Hong Kong authorities and universities are ramping up efforts to augment the city’s technology talent pool and meet the labor market’s growing demand.

The special administrative region’s goal of becoming an international innovation and technology hub has made innovative applications an inevitable trend.

Apart from the digital transformation accelerated by the pandemic, Hong Kong’s heavy investment in the innovation and technology sector — with the SAR government creating official bodies, improving regulatory systems, and incubating startups and entrepreneurs — also increase the need for technically talented individuals.

Andy Kwan Cheuk-chiu, director of the ACE Centre for Business and Economic Research, said Hong Kong’s culture of innovation and technology is still in its infancy, and more university graduates are needed to build up that soft power.

In this year’s Hong Kong Diploma of Secondary Education examination — the local university entrance exam — none of the top eight students said they intend to study technology-related subjects, with medical courses remaining their favorite picks.

Zhou Xiaofang — chair professor of computer science and engineering at the Hong Kong University of Science and Technology — believes that Hong Kong has distinct advantages in nurturing innovative minds, given the city’s top-notch tertiary education level.

According to the 2022 QS World University Rankings, five Hong Kong universities are among the world’s top 100 tertiary education institutions.

More incentives needed

Last year, the Hong Kong University of Science and Technology rolled out “major + AI”, a tech-related academic framework, to help young blood keep abreast with cutting-edge artificial intelligence applications that have been widely used in the workplace.

The City University of Hong Kong spent HK$500 million ($63.7 million) on its innovation and entrepreneurship program, “HK Tech 300”, to incubate 300 startups in three years by offering training programs and venture capital.

Other universities, including the University of Hong Kong, the Chinese University of Hong Kong and the Hong Kong Polytechnic University, have also introduced various initiatives to help tech talents integrate into the city’s robust innovation and entrepreneurship ecosystem.

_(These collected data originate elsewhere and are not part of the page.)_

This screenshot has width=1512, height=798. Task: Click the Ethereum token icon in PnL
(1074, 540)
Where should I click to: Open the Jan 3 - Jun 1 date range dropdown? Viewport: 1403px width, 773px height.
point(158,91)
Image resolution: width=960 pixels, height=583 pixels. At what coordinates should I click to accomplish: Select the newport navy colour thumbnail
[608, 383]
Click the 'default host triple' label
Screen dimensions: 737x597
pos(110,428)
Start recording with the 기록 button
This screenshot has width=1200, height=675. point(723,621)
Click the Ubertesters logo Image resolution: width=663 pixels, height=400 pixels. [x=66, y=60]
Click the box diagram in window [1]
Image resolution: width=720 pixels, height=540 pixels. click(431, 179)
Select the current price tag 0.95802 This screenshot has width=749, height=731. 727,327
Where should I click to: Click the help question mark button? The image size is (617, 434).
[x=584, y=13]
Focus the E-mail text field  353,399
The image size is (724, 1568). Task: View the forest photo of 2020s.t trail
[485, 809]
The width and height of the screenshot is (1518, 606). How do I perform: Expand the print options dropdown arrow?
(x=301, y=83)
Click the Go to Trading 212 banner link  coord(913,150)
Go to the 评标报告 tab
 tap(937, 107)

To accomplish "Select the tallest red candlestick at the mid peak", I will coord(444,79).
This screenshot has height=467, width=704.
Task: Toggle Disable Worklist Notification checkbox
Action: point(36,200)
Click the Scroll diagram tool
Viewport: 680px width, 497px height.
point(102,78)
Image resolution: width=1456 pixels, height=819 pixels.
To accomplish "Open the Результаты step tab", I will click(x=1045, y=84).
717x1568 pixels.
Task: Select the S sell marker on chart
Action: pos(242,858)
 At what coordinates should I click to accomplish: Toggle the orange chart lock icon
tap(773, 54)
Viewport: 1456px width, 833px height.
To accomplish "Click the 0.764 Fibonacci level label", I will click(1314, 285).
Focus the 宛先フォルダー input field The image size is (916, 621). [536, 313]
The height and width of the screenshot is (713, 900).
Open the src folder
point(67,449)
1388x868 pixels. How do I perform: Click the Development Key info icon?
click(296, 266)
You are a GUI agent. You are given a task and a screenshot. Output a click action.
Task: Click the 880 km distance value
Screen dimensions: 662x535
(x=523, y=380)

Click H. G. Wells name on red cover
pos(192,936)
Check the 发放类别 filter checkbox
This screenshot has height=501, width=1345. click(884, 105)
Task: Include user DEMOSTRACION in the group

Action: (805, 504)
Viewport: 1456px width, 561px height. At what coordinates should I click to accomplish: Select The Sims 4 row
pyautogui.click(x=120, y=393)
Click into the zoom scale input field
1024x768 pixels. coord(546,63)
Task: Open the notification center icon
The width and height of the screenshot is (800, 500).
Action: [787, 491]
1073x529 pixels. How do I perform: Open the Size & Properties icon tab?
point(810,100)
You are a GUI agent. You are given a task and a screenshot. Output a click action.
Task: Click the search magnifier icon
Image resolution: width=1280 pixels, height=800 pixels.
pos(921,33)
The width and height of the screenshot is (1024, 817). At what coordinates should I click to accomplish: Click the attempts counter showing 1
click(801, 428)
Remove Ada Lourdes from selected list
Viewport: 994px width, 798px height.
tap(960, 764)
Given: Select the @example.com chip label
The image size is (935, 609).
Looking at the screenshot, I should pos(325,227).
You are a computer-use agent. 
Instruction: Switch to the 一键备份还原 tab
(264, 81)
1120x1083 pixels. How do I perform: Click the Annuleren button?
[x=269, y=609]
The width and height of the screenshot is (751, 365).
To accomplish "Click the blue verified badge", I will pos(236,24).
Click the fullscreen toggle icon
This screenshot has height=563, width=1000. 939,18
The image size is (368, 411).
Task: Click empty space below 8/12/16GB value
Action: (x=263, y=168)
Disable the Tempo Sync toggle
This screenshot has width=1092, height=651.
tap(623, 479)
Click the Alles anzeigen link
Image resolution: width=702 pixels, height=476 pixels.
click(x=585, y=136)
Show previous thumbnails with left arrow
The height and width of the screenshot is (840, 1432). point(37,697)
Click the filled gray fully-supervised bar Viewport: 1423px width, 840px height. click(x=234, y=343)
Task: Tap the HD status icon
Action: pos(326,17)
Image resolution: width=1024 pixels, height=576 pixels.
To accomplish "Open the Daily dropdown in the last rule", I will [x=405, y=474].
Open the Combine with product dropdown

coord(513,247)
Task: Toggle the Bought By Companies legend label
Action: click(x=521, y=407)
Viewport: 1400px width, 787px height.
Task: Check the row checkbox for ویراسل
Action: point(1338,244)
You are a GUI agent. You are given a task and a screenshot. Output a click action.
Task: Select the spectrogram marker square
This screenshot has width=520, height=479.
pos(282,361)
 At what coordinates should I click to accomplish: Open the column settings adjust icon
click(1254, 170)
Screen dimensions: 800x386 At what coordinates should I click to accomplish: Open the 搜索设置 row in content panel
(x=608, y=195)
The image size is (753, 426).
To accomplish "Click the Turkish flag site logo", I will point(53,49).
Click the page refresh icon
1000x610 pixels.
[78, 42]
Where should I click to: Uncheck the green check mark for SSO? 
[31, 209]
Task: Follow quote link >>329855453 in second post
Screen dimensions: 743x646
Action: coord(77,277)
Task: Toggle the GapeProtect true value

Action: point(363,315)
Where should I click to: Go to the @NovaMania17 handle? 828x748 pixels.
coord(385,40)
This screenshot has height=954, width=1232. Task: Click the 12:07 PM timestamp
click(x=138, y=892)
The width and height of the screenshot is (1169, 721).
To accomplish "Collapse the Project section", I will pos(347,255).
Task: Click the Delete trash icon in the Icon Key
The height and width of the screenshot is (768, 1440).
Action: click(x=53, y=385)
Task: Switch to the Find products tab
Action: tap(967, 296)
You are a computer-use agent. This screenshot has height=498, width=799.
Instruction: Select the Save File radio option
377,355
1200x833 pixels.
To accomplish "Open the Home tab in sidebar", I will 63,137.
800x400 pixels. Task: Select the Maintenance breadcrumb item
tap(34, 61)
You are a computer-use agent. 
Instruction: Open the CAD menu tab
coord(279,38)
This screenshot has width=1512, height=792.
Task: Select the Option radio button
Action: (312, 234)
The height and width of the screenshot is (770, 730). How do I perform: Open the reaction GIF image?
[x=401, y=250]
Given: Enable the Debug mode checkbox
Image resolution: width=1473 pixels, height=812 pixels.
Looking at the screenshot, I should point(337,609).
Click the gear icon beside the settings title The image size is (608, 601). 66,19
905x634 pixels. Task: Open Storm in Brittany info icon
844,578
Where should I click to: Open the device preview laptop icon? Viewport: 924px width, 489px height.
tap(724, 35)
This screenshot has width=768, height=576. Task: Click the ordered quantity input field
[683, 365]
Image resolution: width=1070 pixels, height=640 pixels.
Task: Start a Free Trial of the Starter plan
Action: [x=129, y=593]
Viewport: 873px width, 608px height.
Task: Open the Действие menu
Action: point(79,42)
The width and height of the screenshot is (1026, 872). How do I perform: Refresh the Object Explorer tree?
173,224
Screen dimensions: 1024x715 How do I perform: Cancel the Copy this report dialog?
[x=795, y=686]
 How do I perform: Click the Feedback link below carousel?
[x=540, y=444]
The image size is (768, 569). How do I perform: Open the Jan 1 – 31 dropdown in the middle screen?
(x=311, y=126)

Praising the efforts Hong Kong has made in the past few years, Zhou said one way to beef up the local talent pool is to offer more funding to universities to raise the student intake.

“In view of the popularity of our master’s program in big-data technology, our admission has been very competitive, and this would have let go of many outstanding applicants who may go to other parts of the world,” Zhou said, adding that a moderate increase in the acceptance rate may be considered to retain talents and align with the development of Hong Kong’s tech-driven trend.

Joe Qin, dean of the School of Data Science at the City University of Hong Kong, said the priority now is to retain talented technical minds and resolve the talent shortage amid the growing labor demand from tech companies.

Qin said more efforts should be made to create a favorable environment for the fast-growing high-tech sector, such as increasing benefit packages and streamlining the approval process in applications for technological funds. “These will make Hong Kong a more attractive place for both homegrown and overseas tech talents, and can thus fill the evolving market needs.”